▶ [WHAT IS EXPECTED]:
Please show all lines of the records that include "will".
**** PROVIDED DATA
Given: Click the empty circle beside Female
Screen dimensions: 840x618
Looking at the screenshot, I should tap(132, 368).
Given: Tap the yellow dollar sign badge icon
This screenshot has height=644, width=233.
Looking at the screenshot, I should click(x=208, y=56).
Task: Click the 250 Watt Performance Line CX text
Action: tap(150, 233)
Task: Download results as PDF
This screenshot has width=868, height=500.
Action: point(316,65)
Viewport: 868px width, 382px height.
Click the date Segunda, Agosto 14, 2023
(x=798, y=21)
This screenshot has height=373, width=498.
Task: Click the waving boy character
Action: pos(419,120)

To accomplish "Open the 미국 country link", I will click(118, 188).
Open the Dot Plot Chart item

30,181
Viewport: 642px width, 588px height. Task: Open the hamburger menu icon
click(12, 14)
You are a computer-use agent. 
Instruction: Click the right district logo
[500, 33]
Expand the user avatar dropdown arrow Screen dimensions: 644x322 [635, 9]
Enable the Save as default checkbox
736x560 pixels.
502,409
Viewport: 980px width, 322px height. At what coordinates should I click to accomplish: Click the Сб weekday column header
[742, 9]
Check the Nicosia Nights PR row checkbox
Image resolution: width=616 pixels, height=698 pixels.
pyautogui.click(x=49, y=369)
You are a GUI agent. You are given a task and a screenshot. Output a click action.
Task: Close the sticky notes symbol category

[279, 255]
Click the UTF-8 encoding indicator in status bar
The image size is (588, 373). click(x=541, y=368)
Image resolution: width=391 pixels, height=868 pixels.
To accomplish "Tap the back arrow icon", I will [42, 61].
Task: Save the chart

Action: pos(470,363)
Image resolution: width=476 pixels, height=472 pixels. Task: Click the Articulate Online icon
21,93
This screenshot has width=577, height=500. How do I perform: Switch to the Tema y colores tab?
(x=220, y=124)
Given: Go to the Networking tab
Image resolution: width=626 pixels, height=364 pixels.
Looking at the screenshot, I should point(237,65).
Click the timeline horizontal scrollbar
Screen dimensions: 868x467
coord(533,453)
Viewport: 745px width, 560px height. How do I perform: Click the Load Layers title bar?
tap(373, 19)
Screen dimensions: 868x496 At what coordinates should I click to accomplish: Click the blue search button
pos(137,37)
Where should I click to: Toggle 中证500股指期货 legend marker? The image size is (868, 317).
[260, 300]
********
▶ [OUTPUT OF THE TASK]:
To accomplish "Open the 미국 country link", I will click(118, 188).
To accomplish "Tap the back arrow icon", I will [42, 61].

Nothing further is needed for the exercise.